SIPM, secteur presse territoriale
vendredi 12 décembre 2003
La liberté de la presse dans les collectivités territoriales. Une petite histoire de mesure de rétorsion pour écrits non conformes.
Pour les papiers que j’ai signés depuis un an dans Le Marin et dans Libé sur les Chantiers de l’Atlantique, qui n’ont pas plu au directeur de la communication de la mairie de St-Nazaire, je viens de me voir congédier d’un petit boulot alimentaire (une bande dessinée mensuelle, 10 fois pas an, payée 380 euros chaque, et qui n’a jamais posé de problème auparavant) effectué depuis des années en complément de mes piges.
Le dir com ( ancien du PSU devenu chevènementiste comme son maire) dit ne plus vouloir comme collaborateur dans le journal quelqu’un qui signe des articles aussi mal venus.
Motifs expliqués au téléphone.
– Mes articles lui ont déplu, et des gens ont été "fortement choqués" (sic). Exemple : avoir parlé de "racket" dans un papier récent sur la course contre la montre pour bâtir le paquebot Queen Mary 2. Le racket concerne les 600 euros exigés aux salariés Roumains de Klas Impex pour avoir le droit de travailler à St-Nazaire.
– Ces mauvais articles "généralisent et donnent une trop mauvaise image de St-Nazaire" selon le dir com. Le même discours qu’Alstom marine, en version municipale. Les grèves des salariés étrangers des sous-traitants au premier semestre 2003, puis l’accident de la passerelle ont perturbé la politique de "communication" de la ville, qui voudrait que St-Nazaire ne soit plus présentée comme ville rouge de prolos faisant de la métallurgie (sale, obsolète, vieillot, tout ça) , mais comme une ville qui bâtit du rêve, des unités de prestige pour la croisière… Le chargé de com des Chantiers de l’Atlantique (Alstom marine) apprend au même moment au rédac chef du Marin que je suis persona non grata aux Chantiers. Tout se tient.

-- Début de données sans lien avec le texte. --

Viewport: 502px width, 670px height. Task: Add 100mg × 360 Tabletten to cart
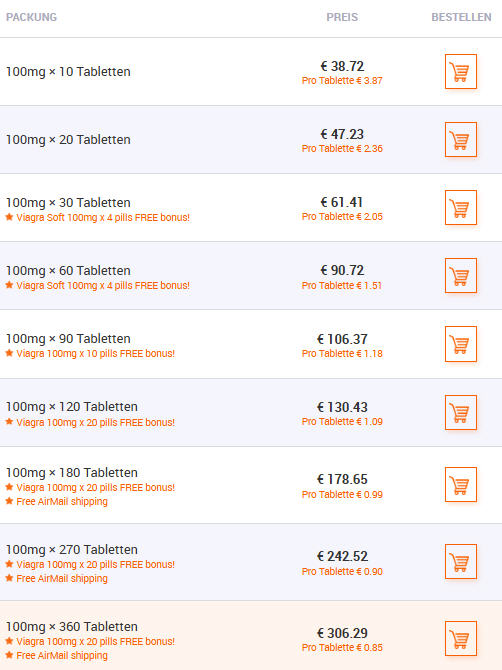(x=461, y=638)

– Toujours selon le dir com de la Mairie, mes articles sur l’accident de la passerelle seraient pleins de "conclusions hâtives". Il n’a pas répondu quand je lui ai demandé s’il était flic, juge, membre du CHSCT ou détenteur d’infos confidentielles pour affirmer que ce qu’il appelle mes "conclusions" seraient "hâtives".
– Pire : j’aurais manqué à mon "devoir de réserve" en temps qu’employé par son journal municipal. De plus, "que j’intervienne dans le magazine municipal n’aurait eu aucun avantage" pour eux. Avantage ? Je fais préciser : Il veut dire qu’il n’y a pas eu plus de bon papiers sur St Nazaire de ma part pour autant.
En gros, ça s’appelle un défaut de retour sur investissement... Ou alors un bug dans la fonction "acheter des journalistes".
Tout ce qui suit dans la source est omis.